:: ИСХОДНЫЙ ТЕКСТ

Шостакович уселся на вращающийся стул возле рояля, а мне предложил сесть достаточно далеко от себя, на диване у двери. Он начал очень оживленно расспрашивать о моих впечатлениях от поездки в Сибирь (я только что вернулся из Новосибирска), о том, как прошли мои авторские концерты, о встречах с людьми. Мой рассказ ежеминутно прерывался его комментариями: «Слоним — это, вы знаете, прекрасный пианист» или «Котляревский… Арсений Николаевич… очень добрый, очень добрый человек… верующий».
Его интересовало все, в мельчайших подробностях. Затем он внезапно сменил тему и стал советовать мне, что нужно посмотреть в Москве. Наконец последовал вопрос о том, привез ли я какие-нибудь свои сочинения, и когда я сообщил ему о записи моей симфонии и нотах новой фортепианной сонаты, Шостакович воскликнул:
— Очень прошу, покажите мне, пожалуйста, покажите!
Ирина Антоновна включила магнитофон, а Шостакович сел к столу. Слушая музыку, он одновременно изучал партитуру. С его лица исчезла веселость, и на смену ей появилась сосредоточенность, левой рукой он подпер голову и время от времени нервно ударял пальцами по щеке. Во время слушания в комнату вошла заранее договорившаяся о встрече Раиса Глезер, московский музыковед, живущая в соседнем доме. Шостакович, забывший о ее визите, чуть не подскочил от волнения и прохрипел:
— На ключ закрыть дверь, на ключ…
Потом он продолжал слушать мою симфонию, сохраняя на лице непроницаемое выражение, а по ее окончании начал задавать какие-то совершенно несущественные вопросы, словно не желая высказывать суждение о произведении, которое, вероятно, ему не понравилось. Разговор клеился с трудом. Вдруг Шостакович обратился ко мне тихим, почти извиняющимся голосом:
— А вы обещали мне сыграть сонату…
Я сел к роялю, и повторились события прошлых лет.
Я снова играл, а Шостакович сидел справа от меня и переворачивал страницы. Когда я закончил, он минутку помолчал и наконец сказал:
— Вы хорошо, очень хорошо играете… просто замечательно. — Помедлил и тихо добавил как будто с удивлением: — Действительно замечательно.
Взяв ноты в руки, он перелистал их и сказал:
— Какая прекрасная соната, жаль, что уже закончилась. — И неожиданно оживился: — Нужно было еще немножко дописать, еще немножко!
Ноты снова были раскрыты на последней странице.
— Сонату следовало закончить тут. — Он перелистал пустые страницы в конце рукописи, водя по ним пальцем. — Вот здесь надо закончить… или лучше здесь, — он передвинул палец на несколько сантиметров выше, — или тут, — он показал другое место. — Прекрасная соната, и вы замечательно играете на рояле.

::::

--- ЗАДАНИЯ ---
a) Изложите содержание исходного текста в двух предложениях.
b) Перепишите отрывок исходного текста от слов «Взяв ноты в» до слов «играете на рояле.» включительно, поставив «на фортепиано» вместо «на рояле».
c) Ответьте на вопросы по исходному тексту:
(i) Из какого города только что вернулся рассказчик?
(ii) Кто включил магнитофон?
(iii) Где сидел Шостакович, когда рассказчик играл сонату?
Приведённый далее материал для работы не понадобится.

:: СТРОКИ ДАННЫХ

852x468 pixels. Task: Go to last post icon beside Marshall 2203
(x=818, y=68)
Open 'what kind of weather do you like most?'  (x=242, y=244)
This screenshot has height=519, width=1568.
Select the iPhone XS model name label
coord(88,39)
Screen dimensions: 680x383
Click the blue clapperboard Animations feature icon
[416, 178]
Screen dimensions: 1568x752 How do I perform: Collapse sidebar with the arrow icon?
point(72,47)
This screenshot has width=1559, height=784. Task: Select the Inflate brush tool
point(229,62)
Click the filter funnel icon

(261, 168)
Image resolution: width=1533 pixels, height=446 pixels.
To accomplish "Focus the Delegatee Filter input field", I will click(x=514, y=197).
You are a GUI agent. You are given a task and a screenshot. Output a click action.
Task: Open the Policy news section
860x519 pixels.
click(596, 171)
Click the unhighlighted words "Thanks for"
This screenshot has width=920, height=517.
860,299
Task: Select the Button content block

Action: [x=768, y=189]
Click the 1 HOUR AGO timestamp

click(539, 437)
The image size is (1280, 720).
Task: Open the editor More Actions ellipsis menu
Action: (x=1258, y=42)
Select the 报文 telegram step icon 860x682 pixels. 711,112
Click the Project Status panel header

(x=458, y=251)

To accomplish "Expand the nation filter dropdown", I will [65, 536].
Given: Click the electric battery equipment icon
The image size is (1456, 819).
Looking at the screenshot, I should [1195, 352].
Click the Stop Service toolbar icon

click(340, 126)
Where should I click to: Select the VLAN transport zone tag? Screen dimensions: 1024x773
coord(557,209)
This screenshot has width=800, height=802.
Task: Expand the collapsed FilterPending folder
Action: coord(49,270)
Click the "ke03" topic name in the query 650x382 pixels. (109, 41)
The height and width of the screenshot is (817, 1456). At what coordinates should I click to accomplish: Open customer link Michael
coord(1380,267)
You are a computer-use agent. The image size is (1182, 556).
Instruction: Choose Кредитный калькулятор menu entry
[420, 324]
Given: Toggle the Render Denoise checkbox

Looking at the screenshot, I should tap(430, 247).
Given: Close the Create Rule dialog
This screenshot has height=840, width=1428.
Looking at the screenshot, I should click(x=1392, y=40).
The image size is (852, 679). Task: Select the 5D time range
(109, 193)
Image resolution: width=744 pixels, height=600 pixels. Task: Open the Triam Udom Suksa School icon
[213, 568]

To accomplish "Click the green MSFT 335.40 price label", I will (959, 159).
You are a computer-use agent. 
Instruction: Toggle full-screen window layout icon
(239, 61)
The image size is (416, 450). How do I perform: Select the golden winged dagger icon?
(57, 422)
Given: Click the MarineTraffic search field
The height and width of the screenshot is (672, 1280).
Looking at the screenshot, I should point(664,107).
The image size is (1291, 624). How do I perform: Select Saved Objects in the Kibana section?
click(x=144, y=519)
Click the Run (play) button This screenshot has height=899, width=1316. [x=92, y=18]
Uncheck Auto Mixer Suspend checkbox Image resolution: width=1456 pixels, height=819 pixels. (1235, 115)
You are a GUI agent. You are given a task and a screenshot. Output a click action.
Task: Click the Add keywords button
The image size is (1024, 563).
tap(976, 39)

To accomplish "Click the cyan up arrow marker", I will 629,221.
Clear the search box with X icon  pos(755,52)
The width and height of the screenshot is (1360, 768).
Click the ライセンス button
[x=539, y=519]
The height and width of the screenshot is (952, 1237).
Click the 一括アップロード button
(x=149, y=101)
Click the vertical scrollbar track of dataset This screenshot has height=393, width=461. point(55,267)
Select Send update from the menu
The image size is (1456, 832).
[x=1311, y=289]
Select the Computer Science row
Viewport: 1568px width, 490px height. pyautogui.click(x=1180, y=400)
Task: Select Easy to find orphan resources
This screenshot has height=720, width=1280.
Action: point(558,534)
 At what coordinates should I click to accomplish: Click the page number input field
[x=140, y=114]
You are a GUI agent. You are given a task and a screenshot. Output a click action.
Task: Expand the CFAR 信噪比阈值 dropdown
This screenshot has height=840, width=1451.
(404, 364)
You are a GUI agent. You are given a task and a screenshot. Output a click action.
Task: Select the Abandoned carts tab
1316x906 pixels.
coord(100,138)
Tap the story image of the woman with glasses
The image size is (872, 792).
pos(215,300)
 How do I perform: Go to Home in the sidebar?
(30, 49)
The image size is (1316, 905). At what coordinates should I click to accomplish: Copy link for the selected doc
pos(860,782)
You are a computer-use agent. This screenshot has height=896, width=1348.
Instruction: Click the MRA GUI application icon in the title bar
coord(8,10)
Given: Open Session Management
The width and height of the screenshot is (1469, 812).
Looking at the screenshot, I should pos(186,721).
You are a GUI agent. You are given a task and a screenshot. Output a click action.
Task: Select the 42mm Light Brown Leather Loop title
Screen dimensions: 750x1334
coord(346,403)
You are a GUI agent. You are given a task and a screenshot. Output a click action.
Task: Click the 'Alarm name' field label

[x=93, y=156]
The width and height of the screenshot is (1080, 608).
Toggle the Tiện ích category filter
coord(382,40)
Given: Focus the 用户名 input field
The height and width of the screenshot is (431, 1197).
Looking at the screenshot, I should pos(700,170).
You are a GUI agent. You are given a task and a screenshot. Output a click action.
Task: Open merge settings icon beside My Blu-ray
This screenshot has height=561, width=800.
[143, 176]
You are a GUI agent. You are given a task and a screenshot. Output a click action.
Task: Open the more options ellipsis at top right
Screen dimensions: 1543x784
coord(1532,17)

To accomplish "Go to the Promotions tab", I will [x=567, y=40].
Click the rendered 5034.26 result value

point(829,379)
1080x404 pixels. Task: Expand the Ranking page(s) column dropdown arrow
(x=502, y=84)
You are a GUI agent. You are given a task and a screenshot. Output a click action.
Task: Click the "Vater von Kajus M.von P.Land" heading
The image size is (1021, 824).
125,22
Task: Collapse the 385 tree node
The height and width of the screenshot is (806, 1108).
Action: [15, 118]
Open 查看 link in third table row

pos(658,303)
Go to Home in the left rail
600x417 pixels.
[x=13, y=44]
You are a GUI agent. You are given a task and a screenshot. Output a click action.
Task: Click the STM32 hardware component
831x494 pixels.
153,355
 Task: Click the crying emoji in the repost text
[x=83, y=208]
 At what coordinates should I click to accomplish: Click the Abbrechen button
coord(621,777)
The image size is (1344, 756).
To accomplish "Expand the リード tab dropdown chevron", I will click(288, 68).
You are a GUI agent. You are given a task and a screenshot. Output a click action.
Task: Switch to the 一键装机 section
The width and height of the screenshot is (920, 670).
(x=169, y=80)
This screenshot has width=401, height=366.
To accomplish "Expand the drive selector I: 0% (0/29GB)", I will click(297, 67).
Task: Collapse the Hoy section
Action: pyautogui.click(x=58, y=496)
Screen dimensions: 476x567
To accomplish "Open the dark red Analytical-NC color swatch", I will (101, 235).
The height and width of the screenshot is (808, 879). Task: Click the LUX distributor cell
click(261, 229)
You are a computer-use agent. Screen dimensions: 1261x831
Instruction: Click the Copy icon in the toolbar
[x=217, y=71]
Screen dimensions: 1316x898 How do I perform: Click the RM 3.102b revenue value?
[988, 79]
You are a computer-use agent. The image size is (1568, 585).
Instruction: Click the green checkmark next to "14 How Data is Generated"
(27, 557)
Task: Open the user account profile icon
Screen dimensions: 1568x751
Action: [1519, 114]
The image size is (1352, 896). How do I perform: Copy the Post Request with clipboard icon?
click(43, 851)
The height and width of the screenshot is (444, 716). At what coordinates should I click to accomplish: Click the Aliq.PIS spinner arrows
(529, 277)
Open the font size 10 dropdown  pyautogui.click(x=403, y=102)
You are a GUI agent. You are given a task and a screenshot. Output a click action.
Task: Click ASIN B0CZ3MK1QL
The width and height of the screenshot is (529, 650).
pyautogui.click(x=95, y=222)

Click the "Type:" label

::::

--- ОТВЕТЫ К ЗАДАНИЯМ ---
a) Шостакович подробно расспросил рассказчика о поездке в Сибирь, а затем прослушал запись его симфонии, изучая партитуру, и после этого задавал несущественные вопросы, словно не желая высказывать о ней суждение. Когда же рассказчик сыграл свою фортепианную сонату, Шостакович похвалил и исполнение, и сонату, заметив, что её нужно было ещё немножко дописать.

b)
Взяв ноты в руки, он перелистал их и сказал:
— Какая прекрасная соната, жаль, что уже закончилась. — И неожиданно оживился: — Нужно было еще немножко дописать, еще немножко!
Ноты снова были раскрыты на последней странице.
— Сонату следовало закончить тут. — Он перелистал пустые страницы в конце рукописи, водя по ним пальцем. — Вот здесь надо закончить… или лучше здесь, — он передвинул палец на несколько сантиметров выше, — или тут, — он показал другое место. — Прекрасная соната, и вы замечательно играете на фортепиано.

c)
(i) Из Новосибирска.
(ii) Ирина Антоновна.
(iii) Справа от рассказчика, переворачивая страницы.